→ **Stored records**
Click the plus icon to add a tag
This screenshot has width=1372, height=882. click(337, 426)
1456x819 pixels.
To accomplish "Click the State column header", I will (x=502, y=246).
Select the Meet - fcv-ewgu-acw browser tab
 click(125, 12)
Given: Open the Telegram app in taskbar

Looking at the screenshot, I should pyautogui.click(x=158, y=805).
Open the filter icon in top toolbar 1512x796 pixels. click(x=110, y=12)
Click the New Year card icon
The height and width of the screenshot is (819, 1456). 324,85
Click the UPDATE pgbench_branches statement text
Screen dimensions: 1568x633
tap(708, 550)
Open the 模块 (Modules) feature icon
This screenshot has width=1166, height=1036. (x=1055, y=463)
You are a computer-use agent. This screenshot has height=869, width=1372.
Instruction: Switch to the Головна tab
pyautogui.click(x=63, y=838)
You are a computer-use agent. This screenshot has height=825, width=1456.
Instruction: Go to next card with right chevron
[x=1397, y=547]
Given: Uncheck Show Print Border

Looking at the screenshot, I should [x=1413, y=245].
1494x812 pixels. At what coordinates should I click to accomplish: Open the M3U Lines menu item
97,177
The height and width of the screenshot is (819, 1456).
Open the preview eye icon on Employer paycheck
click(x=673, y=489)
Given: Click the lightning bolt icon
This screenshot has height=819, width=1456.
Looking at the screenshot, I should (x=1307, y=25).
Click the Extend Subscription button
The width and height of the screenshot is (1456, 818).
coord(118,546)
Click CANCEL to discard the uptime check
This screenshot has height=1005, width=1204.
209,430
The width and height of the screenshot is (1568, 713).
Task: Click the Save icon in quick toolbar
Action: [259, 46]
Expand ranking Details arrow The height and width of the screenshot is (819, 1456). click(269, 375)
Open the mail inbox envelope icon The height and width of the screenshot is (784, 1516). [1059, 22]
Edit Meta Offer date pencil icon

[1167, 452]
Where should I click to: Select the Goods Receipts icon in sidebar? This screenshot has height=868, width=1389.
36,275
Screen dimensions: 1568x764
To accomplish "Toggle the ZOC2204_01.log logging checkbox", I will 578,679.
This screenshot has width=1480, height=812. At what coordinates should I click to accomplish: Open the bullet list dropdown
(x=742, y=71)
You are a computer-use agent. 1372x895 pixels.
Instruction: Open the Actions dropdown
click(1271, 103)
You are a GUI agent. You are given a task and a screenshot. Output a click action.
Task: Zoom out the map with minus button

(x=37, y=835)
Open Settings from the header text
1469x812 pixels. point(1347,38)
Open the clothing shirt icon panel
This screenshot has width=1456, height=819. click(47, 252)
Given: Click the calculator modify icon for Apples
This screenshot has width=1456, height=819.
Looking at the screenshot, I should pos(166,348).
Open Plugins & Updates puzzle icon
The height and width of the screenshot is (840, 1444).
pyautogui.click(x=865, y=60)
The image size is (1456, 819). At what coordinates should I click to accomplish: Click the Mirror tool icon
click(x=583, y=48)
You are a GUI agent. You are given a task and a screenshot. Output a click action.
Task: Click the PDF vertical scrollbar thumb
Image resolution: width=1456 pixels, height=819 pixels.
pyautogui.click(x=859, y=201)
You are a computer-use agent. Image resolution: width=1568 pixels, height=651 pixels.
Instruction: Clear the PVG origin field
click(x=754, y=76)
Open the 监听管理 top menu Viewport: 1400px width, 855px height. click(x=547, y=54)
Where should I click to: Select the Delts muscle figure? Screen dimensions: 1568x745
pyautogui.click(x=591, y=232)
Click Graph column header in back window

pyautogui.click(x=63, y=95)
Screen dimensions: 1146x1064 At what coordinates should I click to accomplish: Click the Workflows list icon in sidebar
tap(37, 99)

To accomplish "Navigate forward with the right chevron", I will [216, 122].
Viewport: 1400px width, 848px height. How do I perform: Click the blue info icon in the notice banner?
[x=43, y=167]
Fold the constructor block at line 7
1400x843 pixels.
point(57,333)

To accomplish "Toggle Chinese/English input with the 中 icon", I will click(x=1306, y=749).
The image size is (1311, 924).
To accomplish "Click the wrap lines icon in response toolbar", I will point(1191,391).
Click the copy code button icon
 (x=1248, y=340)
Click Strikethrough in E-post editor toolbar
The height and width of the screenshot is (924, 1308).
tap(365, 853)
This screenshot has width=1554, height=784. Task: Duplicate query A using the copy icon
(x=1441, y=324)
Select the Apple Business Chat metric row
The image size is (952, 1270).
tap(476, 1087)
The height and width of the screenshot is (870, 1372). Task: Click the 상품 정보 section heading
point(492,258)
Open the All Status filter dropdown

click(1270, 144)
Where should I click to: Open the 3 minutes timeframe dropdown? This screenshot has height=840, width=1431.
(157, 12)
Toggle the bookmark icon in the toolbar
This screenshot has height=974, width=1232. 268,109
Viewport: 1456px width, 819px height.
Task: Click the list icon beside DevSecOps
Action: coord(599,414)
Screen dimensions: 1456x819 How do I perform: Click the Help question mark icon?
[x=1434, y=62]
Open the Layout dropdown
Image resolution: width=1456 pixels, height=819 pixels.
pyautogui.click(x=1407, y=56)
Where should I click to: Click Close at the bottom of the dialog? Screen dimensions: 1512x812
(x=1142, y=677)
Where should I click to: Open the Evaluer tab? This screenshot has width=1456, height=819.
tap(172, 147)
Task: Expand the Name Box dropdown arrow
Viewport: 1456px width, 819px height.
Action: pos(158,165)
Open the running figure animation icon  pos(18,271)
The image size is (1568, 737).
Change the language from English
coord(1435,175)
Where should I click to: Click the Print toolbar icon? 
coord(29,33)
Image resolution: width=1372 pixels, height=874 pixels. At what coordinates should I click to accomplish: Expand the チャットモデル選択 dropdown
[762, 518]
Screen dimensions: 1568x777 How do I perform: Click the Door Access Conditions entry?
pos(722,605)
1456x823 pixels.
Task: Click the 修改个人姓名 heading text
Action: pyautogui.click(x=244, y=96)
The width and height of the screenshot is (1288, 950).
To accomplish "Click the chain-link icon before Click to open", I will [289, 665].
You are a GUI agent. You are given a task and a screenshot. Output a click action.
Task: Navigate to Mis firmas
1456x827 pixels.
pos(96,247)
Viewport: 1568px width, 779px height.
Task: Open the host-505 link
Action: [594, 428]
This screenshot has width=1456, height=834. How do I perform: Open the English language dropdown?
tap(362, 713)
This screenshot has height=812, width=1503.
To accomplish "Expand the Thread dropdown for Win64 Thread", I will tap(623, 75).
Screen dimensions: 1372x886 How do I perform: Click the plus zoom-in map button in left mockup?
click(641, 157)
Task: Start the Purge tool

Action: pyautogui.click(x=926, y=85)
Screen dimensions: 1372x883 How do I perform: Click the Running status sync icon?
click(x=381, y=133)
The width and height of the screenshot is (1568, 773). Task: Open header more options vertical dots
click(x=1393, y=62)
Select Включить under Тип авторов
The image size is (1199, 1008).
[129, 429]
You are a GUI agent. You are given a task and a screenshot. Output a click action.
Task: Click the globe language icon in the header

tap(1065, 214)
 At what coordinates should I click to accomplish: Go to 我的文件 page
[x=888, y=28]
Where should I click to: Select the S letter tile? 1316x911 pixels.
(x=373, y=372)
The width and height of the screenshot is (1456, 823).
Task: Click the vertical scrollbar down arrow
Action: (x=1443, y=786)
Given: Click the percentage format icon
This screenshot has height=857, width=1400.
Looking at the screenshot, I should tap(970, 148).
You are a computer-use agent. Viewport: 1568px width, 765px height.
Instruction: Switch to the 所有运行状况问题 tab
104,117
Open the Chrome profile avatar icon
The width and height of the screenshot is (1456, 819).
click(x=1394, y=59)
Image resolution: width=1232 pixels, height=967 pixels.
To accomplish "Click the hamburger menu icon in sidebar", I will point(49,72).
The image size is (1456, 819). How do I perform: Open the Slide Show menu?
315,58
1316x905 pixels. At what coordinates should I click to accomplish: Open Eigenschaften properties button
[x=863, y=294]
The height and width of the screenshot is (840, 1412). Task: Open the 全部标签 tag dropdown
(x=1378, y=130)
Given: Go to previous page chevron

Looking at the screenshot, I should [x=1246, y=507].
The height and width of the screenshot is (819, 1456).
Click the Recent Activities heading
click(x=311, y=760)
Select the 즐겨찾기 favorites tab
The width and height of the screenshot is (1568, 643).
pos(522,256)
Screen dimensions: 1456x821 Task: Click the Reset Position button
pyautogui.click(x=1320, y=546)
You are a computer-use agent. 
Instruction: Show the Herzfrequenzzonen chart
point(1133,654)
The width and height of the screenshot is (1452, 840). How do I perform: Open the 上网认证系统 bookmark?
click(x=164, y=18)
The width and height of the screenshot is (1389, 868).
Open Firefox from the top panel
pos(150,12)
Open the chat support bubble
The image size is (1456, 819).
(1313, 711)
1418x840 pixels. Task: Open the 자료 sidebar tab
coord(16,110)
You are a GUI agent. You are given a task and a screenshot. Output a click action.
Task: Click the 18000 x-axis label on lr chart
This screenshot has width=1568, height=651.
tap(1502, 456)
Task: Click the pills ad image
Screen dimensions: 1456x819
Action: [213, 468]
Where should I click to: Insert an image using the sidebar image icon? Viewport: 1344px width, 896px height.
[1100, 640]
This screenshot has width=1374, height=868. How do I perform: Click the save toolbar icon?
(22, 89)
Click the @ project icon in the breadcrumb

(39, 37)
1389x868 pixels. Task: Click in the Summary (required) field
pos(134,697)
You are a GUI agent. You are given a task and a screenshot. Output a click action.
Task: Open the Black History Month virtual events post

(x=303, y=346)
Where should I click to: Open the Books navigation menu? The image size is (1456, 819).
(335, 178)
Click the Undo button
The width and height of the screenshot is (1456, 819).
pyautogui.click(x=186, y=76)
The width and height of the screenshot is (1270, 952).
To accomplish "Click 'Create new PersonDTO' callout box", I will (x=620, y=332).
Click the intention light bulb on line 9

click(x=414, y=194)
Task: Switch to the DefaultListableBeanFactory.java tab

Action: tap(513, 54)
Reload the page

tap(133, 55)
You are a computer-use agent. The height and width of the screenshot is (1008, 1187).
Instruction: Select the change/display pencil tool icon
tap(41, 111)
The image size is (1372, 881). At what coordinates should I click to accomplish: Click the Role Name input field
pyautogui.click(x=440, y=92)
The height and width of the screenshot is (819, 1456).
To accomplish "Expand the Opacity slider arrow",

→ **WHAT YOU HAVE TO DO**
Make a copy of each line in the records that has the word "Navigate".

→ **TASK OUTPUT**
To accomplish "Navigate forward with the right chevron", I will [216, 122].
Task: Navigate to Mis firmas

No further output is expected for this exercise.